Several studies illustrated that the immune process might be inadequate in people with diabetes (54). Numerous factors may play a role in increasing the susceptibility of DM patients to the severity and complications of COVID-19. Diabetes as a metabolic disorder generates a chronic, systemic low-grade inflammation. Consequently, after COVID-19 antigen exposure, this metabolic inflammation may impair macrophage activation, exaggerate pro- inflammatory cytokines/chemokines like TNF-a, IFN-g and alter innate/adaptive immunity (55–58). Moreover, B and T cell responses are altered in people with diabetes in several ways for instance, reduced expression of co-stimulatory molecules (CD69, CD28, CD40 ligand) or interleukin-12 receptor on T cells which leads to lower production of interferon and granzyme B (59, 60). Therefore, all these mechanisms hamper the immune system and make people with diabetes at higher risk of adverse COVID-19 outcomes. As a result, this population is prioritized to receive COVID-19 vaccinations. COVID-19 vaccination is necessarily considered in this population. Despite the low immunogenicity of hepatitis B vaccine and inconclusive results to other vaccines, such as influenza, varicella zoster, and pneumococcus, more research is needed to determine SARS-CoV-2 vaccine immunogenicity in this group (61–63).
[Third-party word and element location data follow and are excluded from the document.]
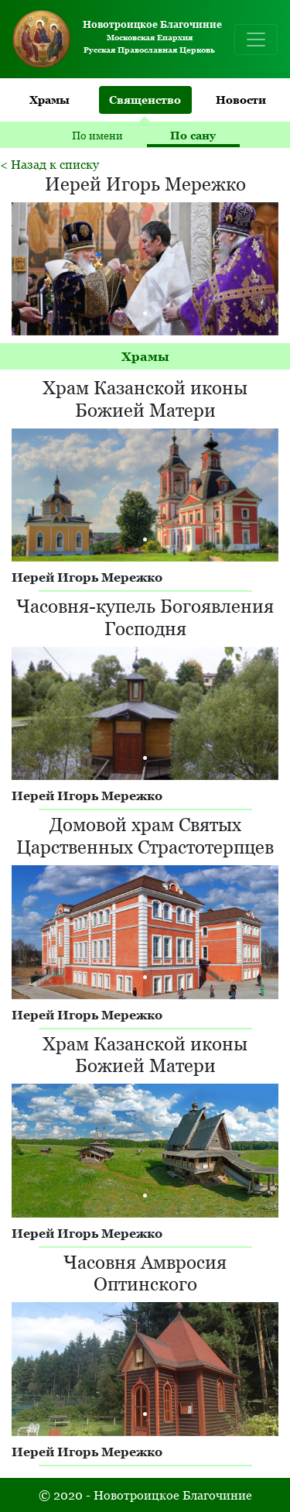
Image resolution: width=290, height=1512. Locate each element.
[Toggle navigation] (256, 39)
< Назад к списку (49, 164)
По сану (193, 135)
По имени (97, 135)
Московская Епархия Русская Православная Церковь (114, 39)
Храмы (49, 99)
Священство (145, 99)
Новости (241, 99)
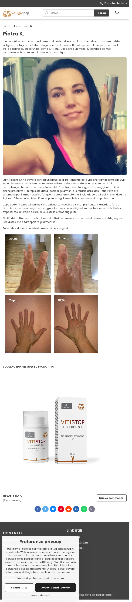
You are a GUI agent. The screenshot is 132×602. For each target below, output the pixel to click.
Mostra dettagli (40, 599)
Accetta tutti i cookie (55, 591)
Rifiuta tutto (19, 591)
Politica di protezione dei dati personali (89, 595)
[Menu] (125, 13)
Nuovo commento (111, 498)
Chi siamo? (73, 537)
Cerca (101, 13)
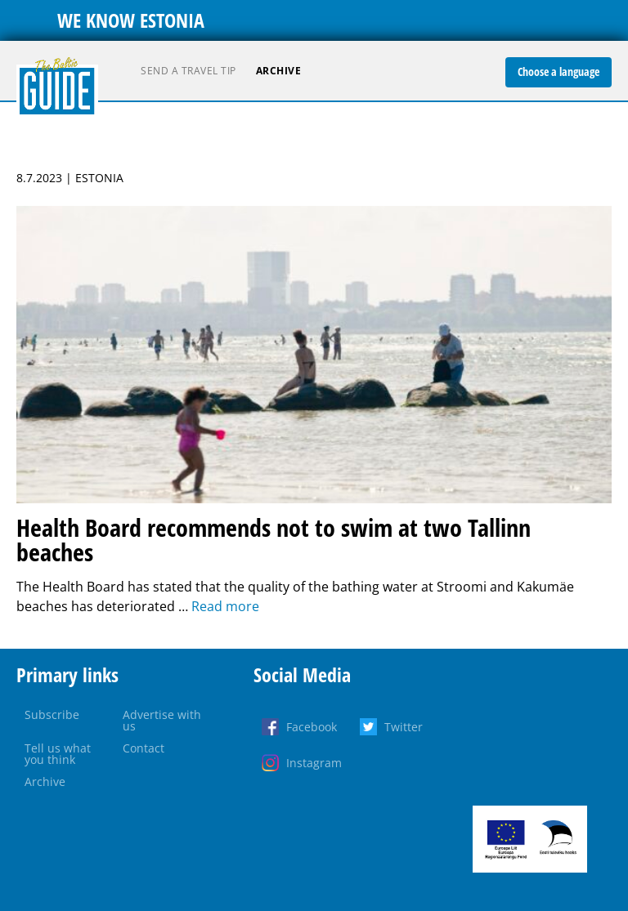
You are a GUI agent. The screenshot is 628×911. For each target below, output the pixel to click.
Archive (279, 71)
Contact (143, 748)
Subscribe (52, 714)
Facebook (311, 727)
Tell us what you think (58, 753)
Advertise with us (162, 720)
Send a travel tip (188, 71)
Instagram (314, 762)
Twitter (403, 727)
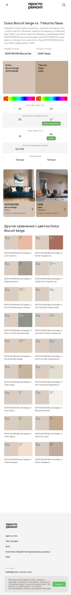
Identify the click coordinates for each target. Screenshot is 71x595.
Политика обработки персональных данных (28, 551)
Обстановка (12, 541)
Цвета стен (11, 536)
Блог (8, 546)
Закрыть (59, 584)
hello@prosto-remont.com (19, 572)
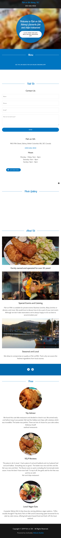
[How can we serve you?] (30, 119)
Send (30, 129)
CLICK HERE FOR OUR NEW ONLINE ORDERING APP (30, 34)
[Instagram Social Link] (32, 369)
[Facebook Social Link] (28, 369)
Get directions (13, 170)
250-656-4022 (30, 6)
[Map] (30, 176)
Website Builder (38, 533)
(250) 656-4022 (30, 148)
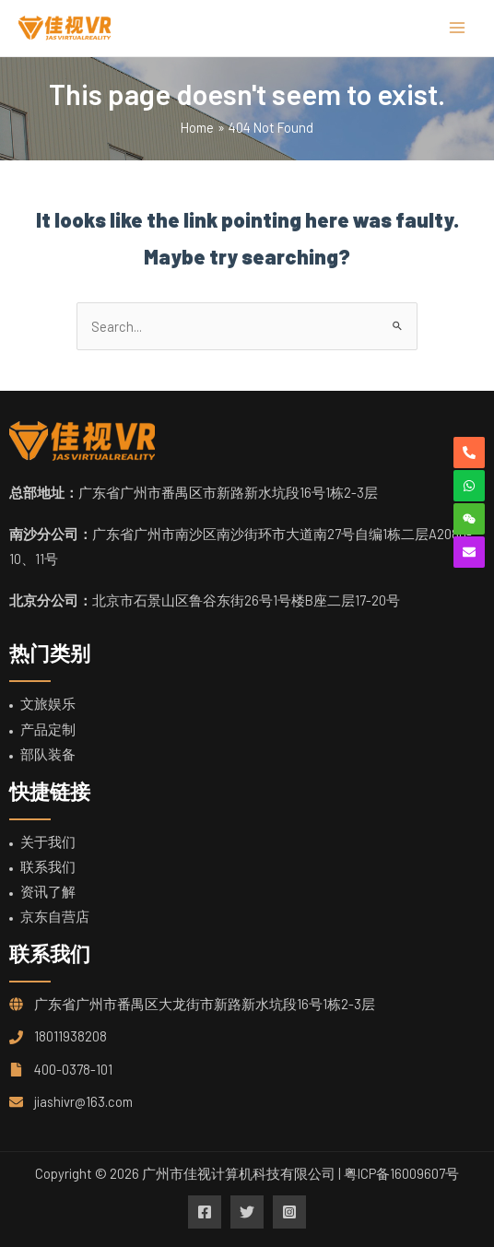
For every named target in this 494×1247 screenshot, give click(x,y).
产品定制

In this systematic review, most of the studies showed a significantly lower antibody response in patients with DM than those without. In one prospective observational study, 17% of participants with DM had an inadequate humoral immune response to SARS-CoV-2 BNT162b2 Vaccine after the first dose; however, after the second dose, both participants with and without DM developed high and similar seroconversion (38). One study discovered significantly lower levels of antibodies after full BNT162b2 vaccination among people with diabetes. While this significance does not remain after the age adjustment of analysis (33).
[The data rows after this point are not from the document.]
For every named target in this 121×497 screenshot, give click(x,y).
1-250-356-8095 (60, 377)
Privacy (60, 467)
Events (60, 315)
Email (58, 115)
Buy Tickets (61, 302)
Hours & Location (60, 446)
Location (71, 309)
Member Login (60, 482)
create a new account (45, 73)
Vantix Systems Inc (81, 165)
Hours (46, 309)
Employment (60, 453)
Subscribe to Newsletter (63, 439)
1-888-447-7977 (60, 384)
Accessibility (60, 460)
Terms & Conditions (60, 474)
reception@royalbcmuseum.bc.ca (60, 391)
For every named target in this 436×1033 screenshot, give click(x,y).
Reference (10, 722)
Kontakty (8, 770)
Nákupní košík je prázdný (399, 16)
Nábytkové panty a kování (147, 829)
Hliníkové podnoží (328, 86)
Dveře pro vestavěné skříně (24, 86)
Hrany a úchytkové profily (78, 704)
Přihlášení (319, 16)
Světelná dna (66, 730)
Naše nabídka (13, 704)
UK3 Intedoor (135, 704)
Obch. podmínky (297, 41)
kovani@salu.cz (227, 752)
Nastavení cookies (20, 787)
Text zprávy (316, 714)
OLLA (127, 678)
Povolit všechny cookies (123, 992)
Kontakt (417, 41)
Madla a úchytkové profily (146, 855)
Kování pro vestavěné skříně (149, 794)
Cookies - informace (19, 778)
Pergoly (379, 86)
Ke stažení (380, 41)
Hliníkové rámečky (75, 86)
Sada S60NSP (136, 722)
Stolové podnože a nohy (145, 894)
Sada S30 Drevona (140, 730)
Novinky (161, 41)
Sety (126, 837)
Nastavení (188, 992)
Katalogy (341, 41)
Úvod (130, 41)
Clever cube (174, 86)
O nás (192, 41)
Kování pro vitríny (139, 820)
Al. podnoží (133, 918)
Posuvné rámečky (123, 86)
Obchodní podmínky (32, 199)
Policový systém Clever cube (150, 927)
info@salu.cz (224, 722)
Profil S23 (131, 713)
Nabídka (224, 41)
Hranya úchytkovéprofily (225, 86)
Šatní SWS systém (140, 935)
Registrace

In another study, Sourij et al. have observed high immune response in patients with T1DM compared to patients with T2DM and healthy controls, according to the unadjusted analyses. They also extracted relevant variables, including the patients’ mean age, sex, BMI, estimated glomerular filtration rate (eGFR), and other comorbidities. It has been found that among patients with type 1 or 2 diabetes, age and eGFR directly affected anti-SARS-CoV-2 S antibody response, whereas baseline HbA1c levels or its changes during the follow up did not. In addition, BMI of patients with DM had a weak negative correlation with antibody response (35). Although, in this study, the T1DM group had higher antibody levels than T2DM, this result did not remain significant after adjustment for age and sex. Regarding the results of this study, age and obesity had an inverse impact on vaccine immunogenicity (35). This notion is supported by previous studies demonstrating lower seroconversion of vaccines in elderly people and the inverse influence of BMI on vaccine response (64, 65). A possible explanation for the heterogeneity of the results of included studies might be that the average age and BMI were higher in the T2DM group than in T1DM. Another explanation could be lower mean eGFR in the T2DM group; impaired renal function might negatively affect the vaccine immunogenicity in T2DM patients compared to T1DM. This hypothesis agrees with previous data showing low seropositivity after vaccination in patients with chronic kidney disease (35, 66–69). Moreover, higher rate of other comorbidities such as hypertension, coronary heart disease, myocardial infarction among T2DM group might confound the results (42, 70–72).

Nevertheless, the majority of studies in this systematic review confirm the effect of diabetes on vaccine immunogenicity. In one study, no significant difference was found in antibody titers between people with diabetes and those without. Guzmán and his collogues also reported no statistically significant association between S1 IgG antibodies generation and diabetes (30). This report is in line with two other studies which show no statistical difference in serological response following vaccination among people with diabetes (28, 42). In order to explain these discrepant results, several points should be considered. Firstly, these three studies, which have reported no significant results, were carried out through a general population, not specifically the diabetic population.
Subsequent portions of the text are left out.